Regular Record Dates. The Regular Record Dates
with respect to any Interest Payment Date shall
be the date fifteen calendar days immediately
preceding such Interest Payment Date (unless
otherwise specified pursuant to Settlement
Procedure "A" below).
Fixed Rate Certificated Notes. Unless otherwise
specified pursuant to Settlement Procedure "A"
below, interest payments on Fixed Rate
Certificated Notes will be made semi-annually on
April 1 and October 1 of each year and at
Maturity; provided, however, that in the case of
a Fixed Rate Certificated Note issued between a
Regular Record Date and an Interest Payment Date,
the first interest payment will be made on the
Interest Payment Date following the next
succeeding Regular Record Date to the Person in
whose name such Note is registered on the Regular
Record Date for such succeeding Interest Payment
Date.
A-25
<PAGE>
Floating Rate Certificated Notes. Interest
payments will be made on Floating Rate
Certificated Notes monthly, quarterly, semi-
annually or annually. Interest will be payable,
in the case of Floating Rate Certificated Notes
with a monthly Interest Payment Period, on the
third Wednesday of each month; with a quarterly
Interest Payment Period, on the third Wednesday
of March, June, September and December of each
year; with a semi-annual Interest Payment Period,
on the third Wednesday of the two months
specified pursuant to Settlement Procedure "A"
below; and with an annual Interest Payment
Period, on the third Wednesday of the month
specified pursuant to Settlement Procedure "A"

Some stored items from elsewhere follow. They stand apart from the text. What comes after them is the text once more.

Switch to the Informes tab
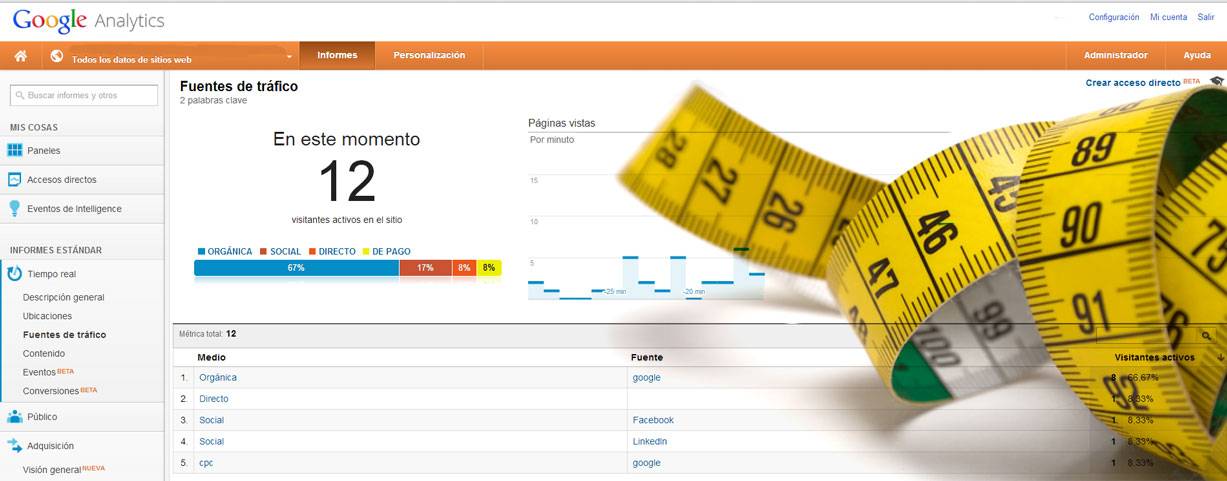Image resolution: width=1227 pixels, height=481 pixels. point(337,56)
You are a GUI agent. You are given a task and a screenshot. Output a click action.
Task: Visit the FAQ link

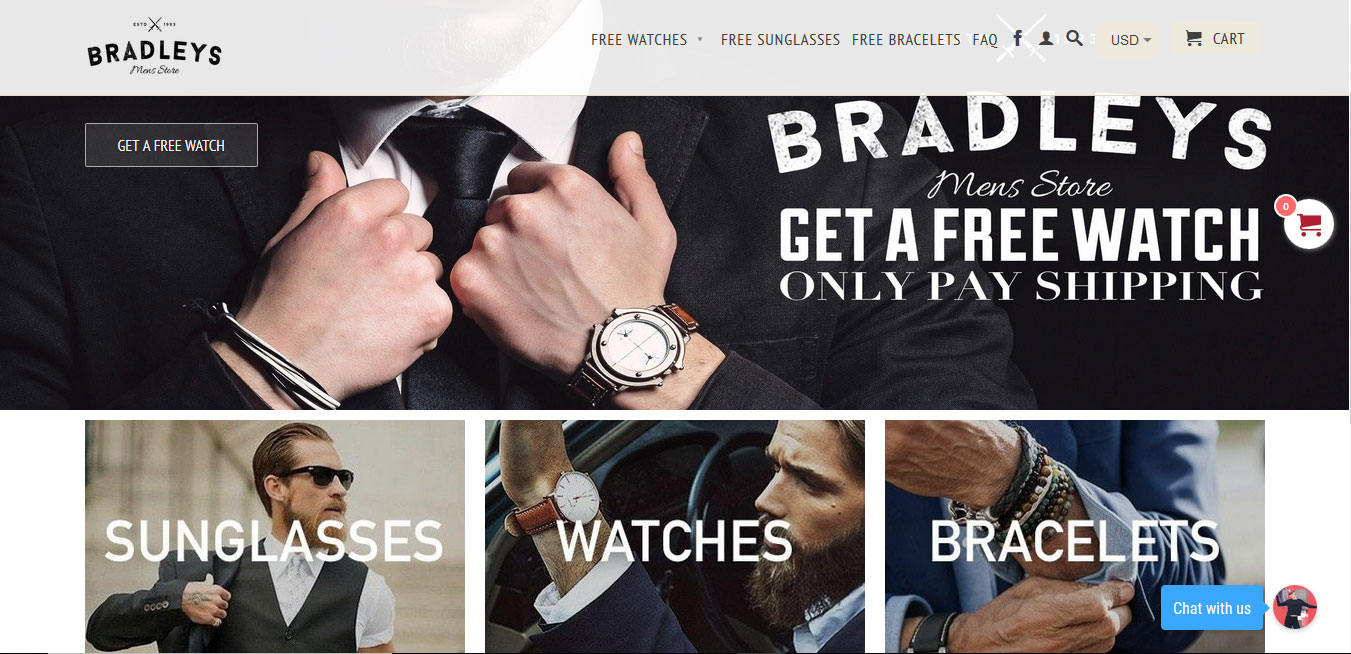(x=985, y=40)
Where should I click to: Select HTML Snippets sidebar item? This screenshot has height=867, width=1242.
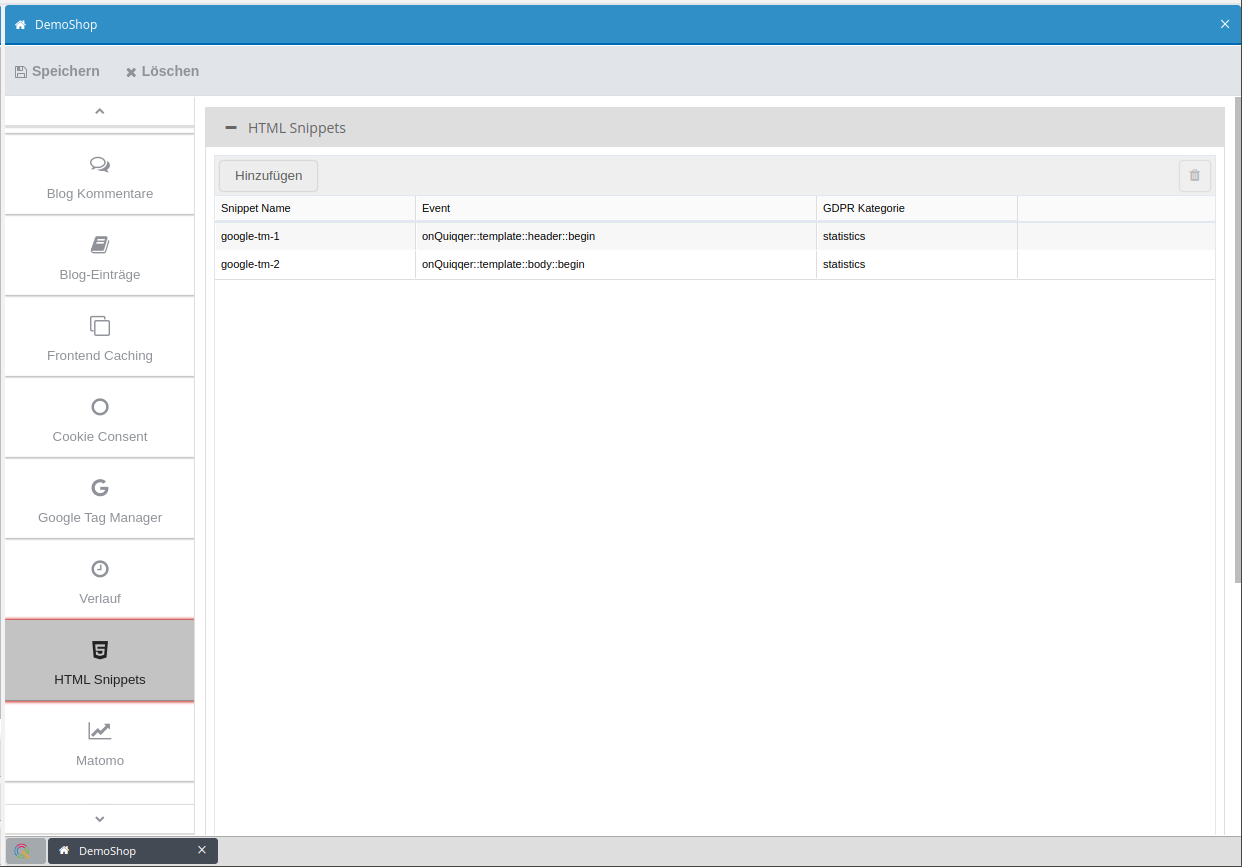[100, 662]
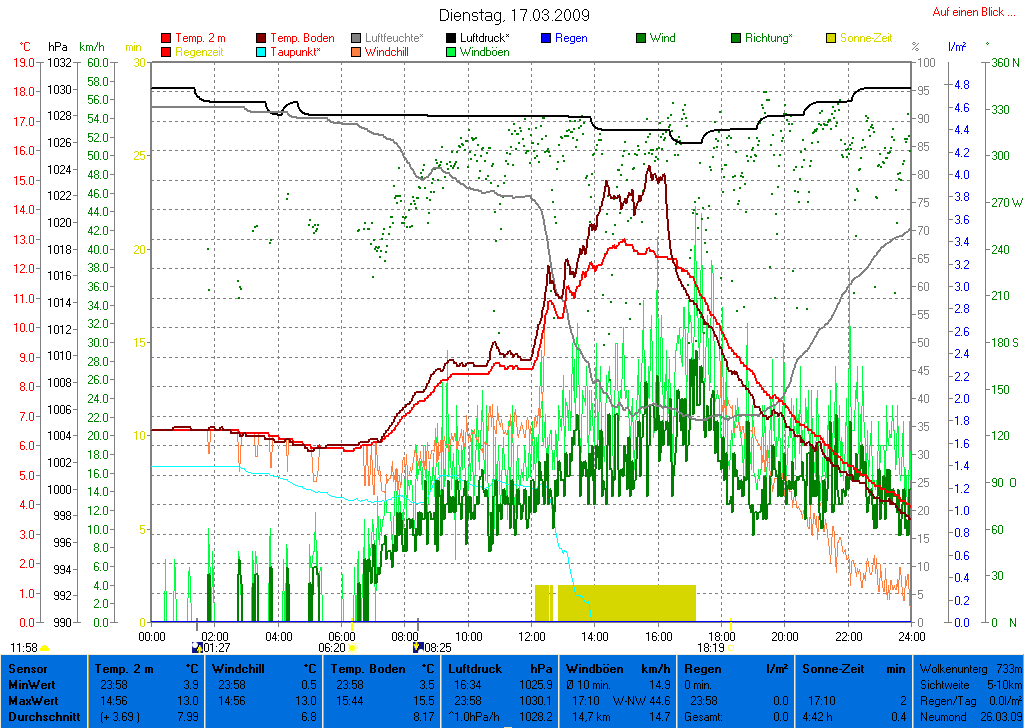1024x728 pixels.
Task: Click the sun icon beside 11:58
Action: (45, 648)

below; provided, however, that if an Interest
Payment Date for a Floating Rate Certificated
Note would otherwise be a day that is not a
Business Day with respect to such Floating Rate
Certificated Note, such Interest Payment Date
will be the next succeeding Business Day with
respect to such Floating Rate Certificated Note,
except in the case of a Floating Rate
Certificated Note for which the Base Rate is
LIBOR, if such Business Day is in the next
succeeding calendar month, such Interest Payment
Date will be the immediately preceding Business
Day; and provided further, that in the case of a
Floating Rate Certificated Note issued between a
Regular Record Date and an Interest Payment Date,
the first interest payment will be made on the
Interest Payment Date following the next
succeeding Regular Record Date to the Person in
whose name such Note is registered on the Regular
Record Date for such succeeding Interest Payment
Date.
Calculation of
Interest: Fixed Rate Certificated Note.
Interest on Fixed Rate Certificated Notes
(including interest for partial periods) will be
calculated on the basis of a 360-day year of
twelve thirty-day months.
A-26
<PAGE>
Floating Rate Certificated Notes. Interest rates
on Floating Rate Certificated Notes will be
determined as set forth in the form of Notes.

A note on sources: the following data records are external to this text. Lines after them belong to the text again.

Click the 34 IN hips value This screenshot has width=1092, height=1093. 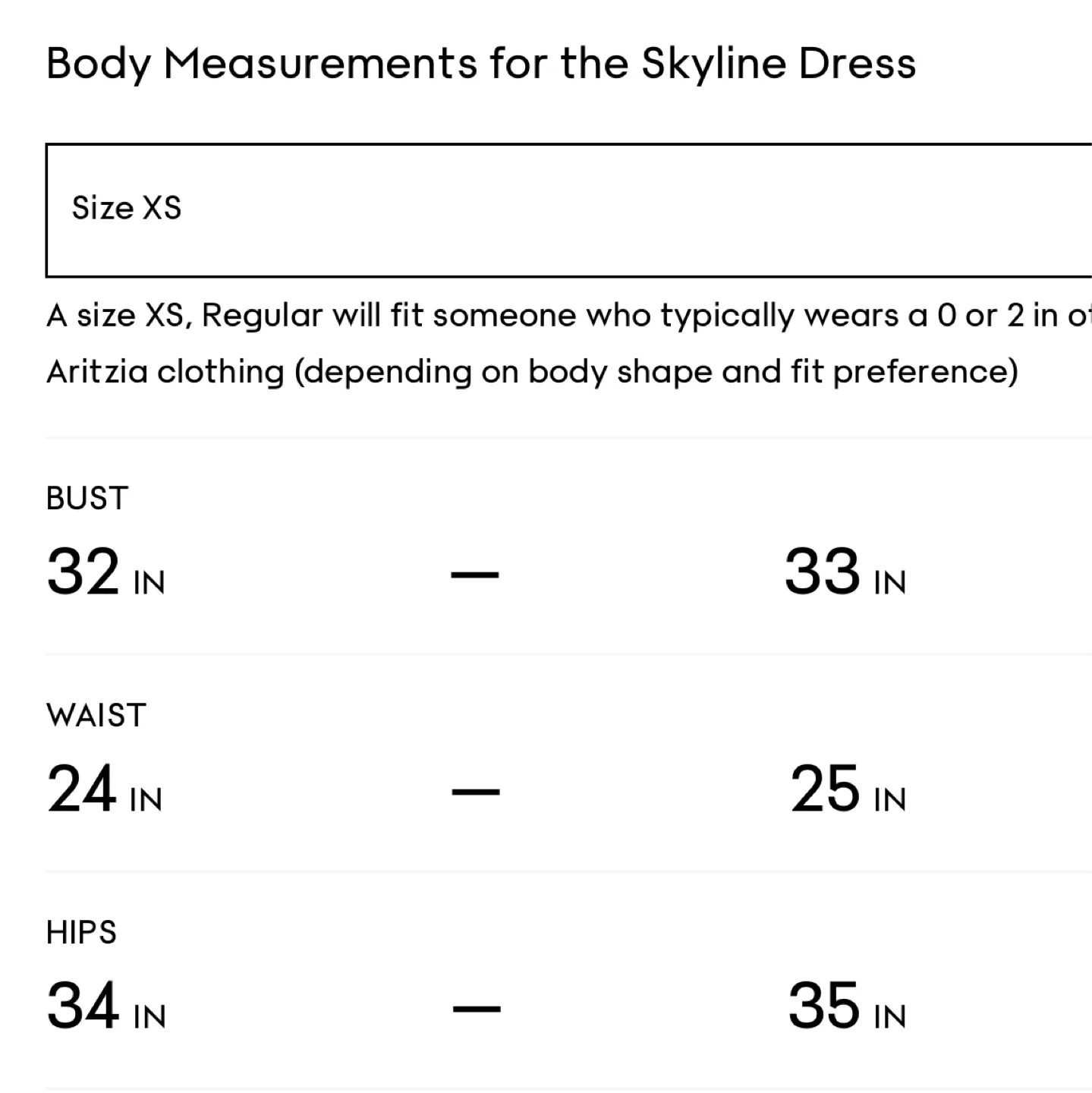[106, 1006]
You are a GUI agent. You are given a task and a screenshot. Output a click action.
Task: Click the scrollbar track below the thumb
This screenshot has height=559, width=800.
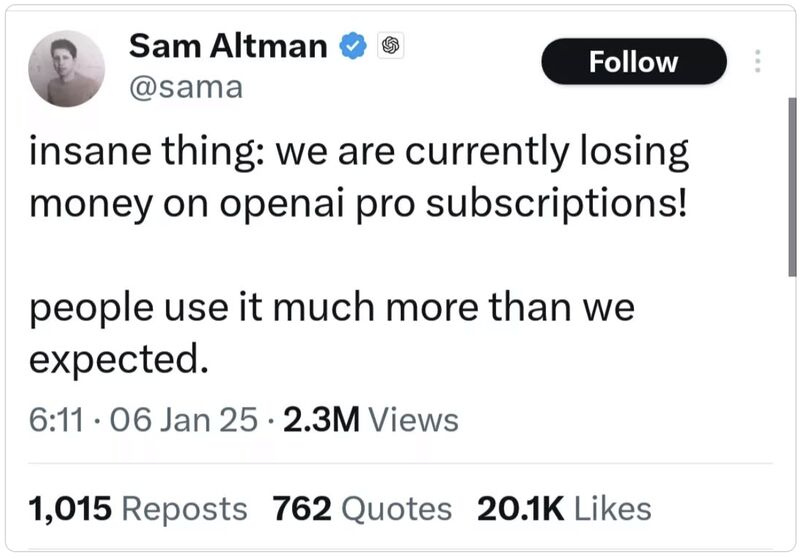tap(792, 400)
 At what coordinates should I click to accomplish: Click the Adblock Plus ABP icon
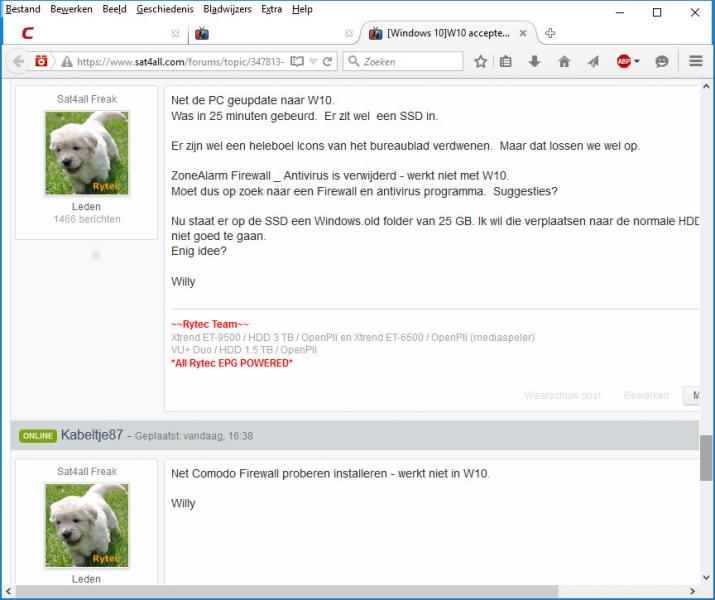click(x=623, y=61)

Interest on Floating Rate Certificated Notes,
except as otherwise set forth therein, will be
calculated on the basis of actual days elapsed
and a year of 360 days, except that in the case
of a Floating Rate Certificated Note for which
the Base Rate is Treasury Rate, interest will be
calculated on the basis of the actual number of
days in the year.
Payments of
Principal and
Interest: The Trustee will pay the principal amount of each
Certificated Note at Maturity upon
presentation of such Certificated Note to the
Trustee (unless otherwise specified in the
applicable Pricing Supplement). Such payment,
together with payment of interest due at Maturity
of such Certificated Note, will be made in funds
available for immediate use by the Trustee and in
turn by the Holder of such Certificated Note.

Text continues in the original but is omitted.